When the 2024-25 season began, the Celtics were in one of the most unique positions in recent memory. Outside of Oshae Brissett and Svi Mykhailiuk, they brought their entire roster back in hopes of winning a second straight championship.

Scheierman and Anton Watson, who was waived around the trade deadline, were the only two new faces in town before Boston signed Torrey Craig later in the year.

That sort of continuity is something teams can only dream of.

Fast forward to now, and it’s all gone.

Free agency and injuries played their part, but the CBA destroyed the Celtics.

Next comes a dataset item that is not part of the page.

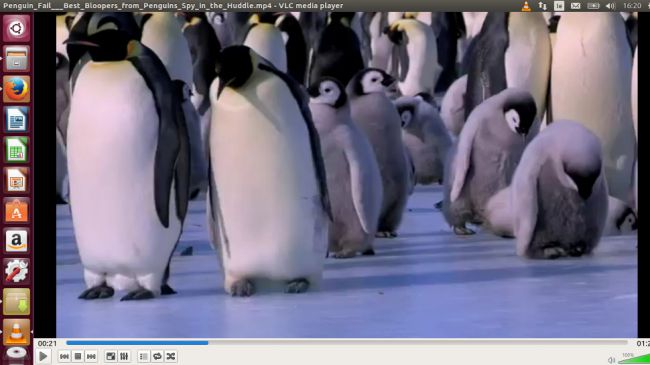Launch Firefox from the dock

click(17, 89)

“The agents have done a good job of understanding the challenges of the new CBA and the second apron, and it was really important for us to, again, get us out of that penalty box in a lot of ways, because you can feel those, and those are real things,” Stevens said. “And so, I had conversations with both of them prior, too. So, they're still hard phone calls to make. 

“It's harder to think about not seeing Jrue and KP in and around the facility every day. That's the hardest part.”